■ Supplied information
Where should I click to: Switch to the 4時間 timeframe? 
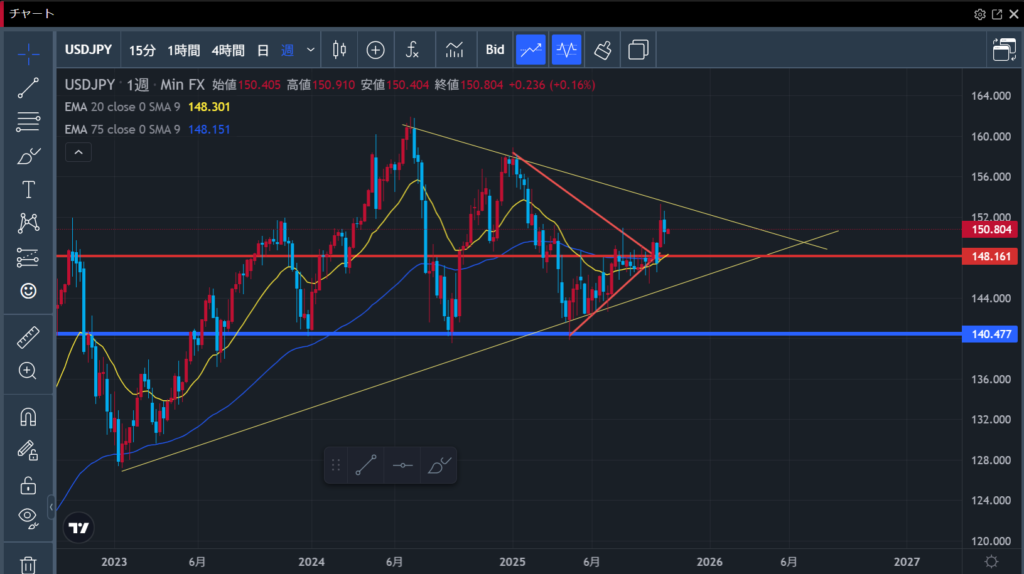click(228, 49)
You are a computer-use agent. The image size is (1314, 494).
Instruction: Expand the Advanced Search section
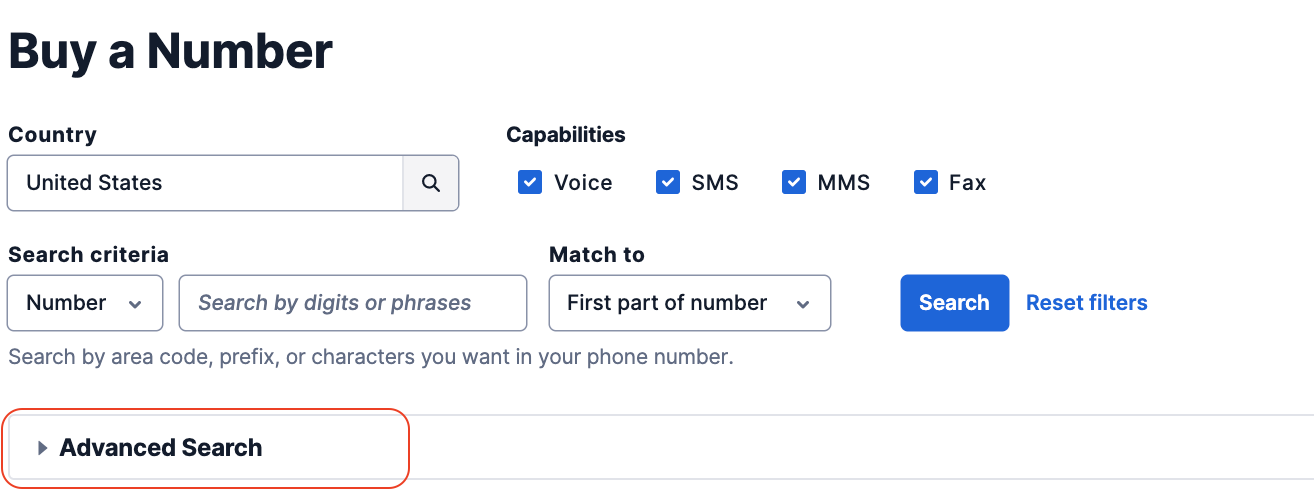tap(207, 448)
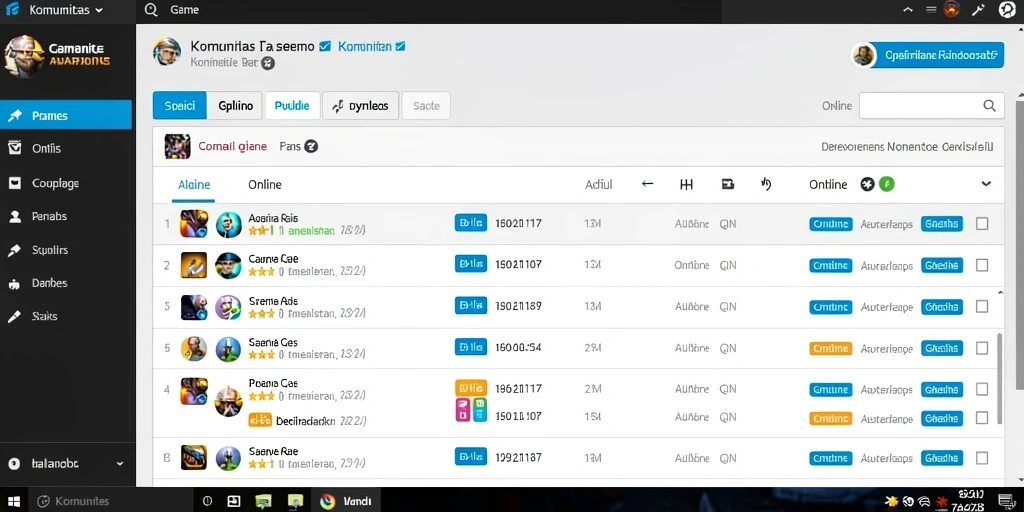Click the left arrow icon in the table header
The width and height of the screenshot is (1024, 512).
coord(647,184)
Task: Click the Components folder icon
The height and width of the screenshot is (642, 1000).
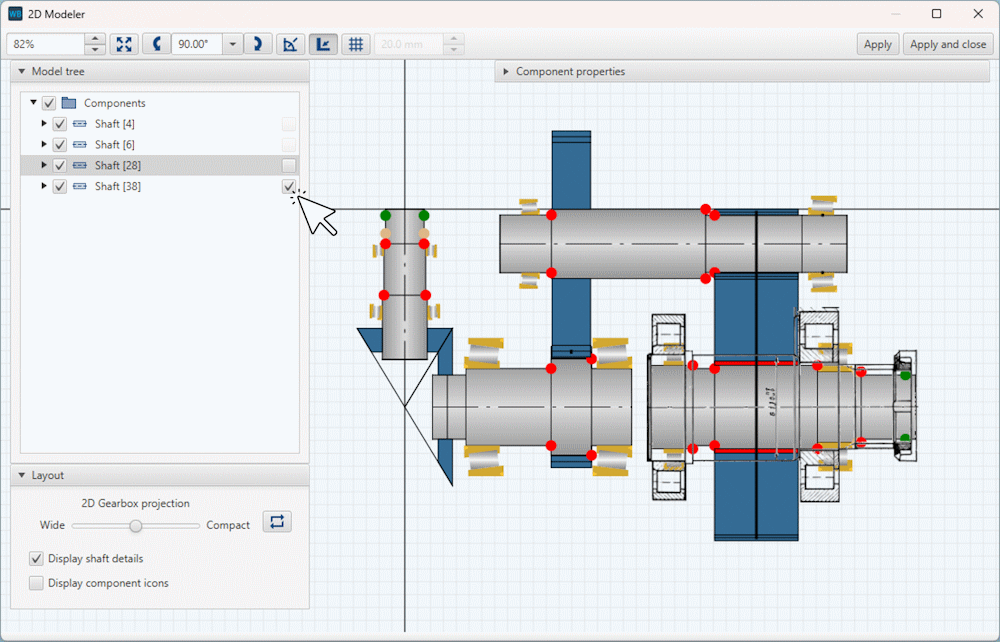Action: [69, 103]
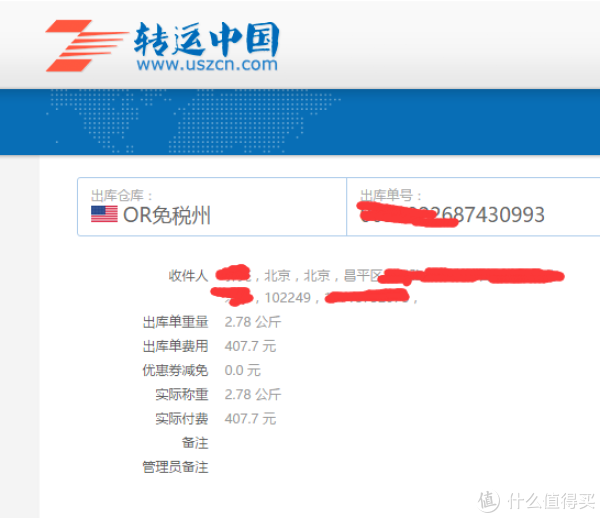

■ Task description
Would you set down the records exactly, with no pictures included?

■ Answer section
Where should I click to: Switch to the 4時間 timeframe? 
click(228, 49)
You are a computer-use agent. The image size is (1314, 494).
Instruction: Expand the Advanced Search section
tap(207, 448)
Click the left arrow icon in the table header
The width and height of the screenshot is (1024, 512).
coord(647,184)
Task: Click the Components folder icon
The height and width of the screenshot is (642, 1000).
Action: [69, 103]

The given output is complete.